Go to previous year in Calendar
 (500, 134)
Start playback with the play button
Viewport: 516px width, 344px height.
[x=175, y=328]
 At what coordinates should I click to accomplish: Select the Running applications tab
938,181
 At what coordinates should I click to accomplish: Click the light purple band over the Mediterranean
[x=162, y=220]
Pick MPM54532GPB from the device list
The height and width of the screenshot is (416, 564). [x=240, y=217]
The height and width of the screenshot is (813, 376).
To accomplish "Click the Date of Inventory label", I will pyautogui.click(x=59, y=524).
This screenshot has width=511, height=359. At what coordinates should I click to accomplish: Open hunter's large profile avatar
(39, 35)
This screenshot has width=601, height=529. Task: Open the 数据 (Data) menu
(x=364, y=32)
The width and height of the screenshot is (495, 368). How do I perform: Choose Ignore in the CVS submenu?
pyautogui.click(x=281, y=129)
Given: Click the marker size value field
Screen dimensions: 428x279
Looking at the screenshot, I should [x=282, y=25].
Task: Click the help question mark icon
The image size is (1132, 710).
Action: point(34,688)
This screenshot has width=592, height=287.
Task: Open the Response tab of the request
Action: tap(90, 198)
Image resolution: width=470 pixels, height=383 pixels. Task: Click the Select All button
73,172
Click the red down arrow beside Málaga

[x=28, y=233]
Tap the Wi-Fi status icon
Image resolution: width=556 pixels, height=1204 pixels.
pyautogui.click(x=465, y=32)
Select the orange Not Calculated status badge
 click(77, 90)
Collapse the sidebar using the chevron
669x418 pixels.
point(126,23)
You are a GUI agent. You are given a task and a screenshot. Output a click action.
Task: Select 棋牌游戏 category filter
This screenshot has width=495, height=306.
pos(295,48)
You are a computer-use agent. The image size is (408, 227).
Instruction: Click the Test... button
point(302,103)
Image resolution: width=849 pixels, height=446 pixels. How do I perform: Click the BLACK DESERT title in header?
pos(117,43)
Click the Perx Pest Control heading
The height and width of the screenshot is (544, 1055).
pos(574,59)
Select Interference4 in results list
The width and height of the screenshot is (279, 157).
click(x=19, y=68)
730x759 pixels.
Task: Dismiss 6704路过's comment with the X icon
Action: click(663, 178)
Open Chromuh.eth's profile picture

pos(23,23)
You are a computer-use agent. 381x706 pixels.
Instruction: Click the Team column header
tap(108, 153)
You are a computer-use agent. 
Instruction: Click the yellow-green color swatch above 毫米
-------------------------
→ **Required work**
Each line of the material must be restated exactly.

→ **Solution**
Go to previous year in Calendar
 (500, 134)
Start playback with the play button
Viewport: 516px width, 344px height.
[x=175, y=328]
 At what coordinates should I click to accomplish: Select the Running applications tab
938,181
 At what coordinates should I click to accomplish: Click the light purple band over the Mediterranean
[x=162, y=220]
Pick MPM54532GPB from the device list
The height and width of the screenshot is (416, 564). [x=240, y=217]
The height and width of the screenshot is (813, 376).
To accomplish "Click the Date of Inventory label", I will pyautogui.click(x=59, y=524).
This screenshot has width=511, height=359. At what coordinates should I click to accomplish: Open hunter's large profile avatar
(39, 35)
This screenshot has width=601, height=529. Task: Open the 数据 (Data) menu
(x=364, y=32)
The width and height of the screenshot is (495, 368). How do I perform: Choose Ignore in the CVS submenu?
pyautogui.click(x=281, y=129)
Given: Click the marker size value field
Screen dimensions: 428x279
Looking at the screenshot, I should [x=282, y=25].
Task: Click the help question mark icon
The image size is (1132, 710).
Action: point(34,688)
This screenshot has width=592, height=287.
Task: Open the Response tab of the request
Action: tap(90, 198)
Image resolution: width=470 pixels, height=383 pixels. Task: Click the Select All button
73,172
Click the red down arrow beside Málaga

[x=28, y=233]
Tap the Wi-Fi status icon
Image resolution: width=556 pixels, height=1204 pixels.
pyautogui.click(x=465, y=32)
Select the orange Not Calculated status badge
 click(77, 90)
Collapse the sidebar using the chevron
669x418 pixels.
point(126,23)
You are a GUI agent. You are given a task and a screenshot. Output a click action.
Task: Select 棋牌游戏 category filter
This screenshot has width=495, height=306.
pos(295,48)
You are a computer-use agent. The image size is (408, 227).
Instruction: Click the Test... button
point(302,103)
Image resolution: width=849 pixels, height=446 pixels. How do I perform: Click the BLACK DESERT title in header?
pos(117,43)
Click the Perx Pest Control heading
The height and width of the screenshot is (544, 1055).
pos(574,59)
Select Interference4 in results list
The width and height of the screenshot is (279, 157).
click(x=19, y=68)
730x759 pixels.
Task: Dismiss 6704路过's comment with the X icon
Action: click(663, 178)
Open Chromuh.eth's profile picture

pos(23,23)
You are a computer-use agent. 381x706 pixels.
Instruction: Click the Team column header
tap(108, 153)
You are a computer-use agent. 
Instruction: Click the yellow-green color swatch above 毫米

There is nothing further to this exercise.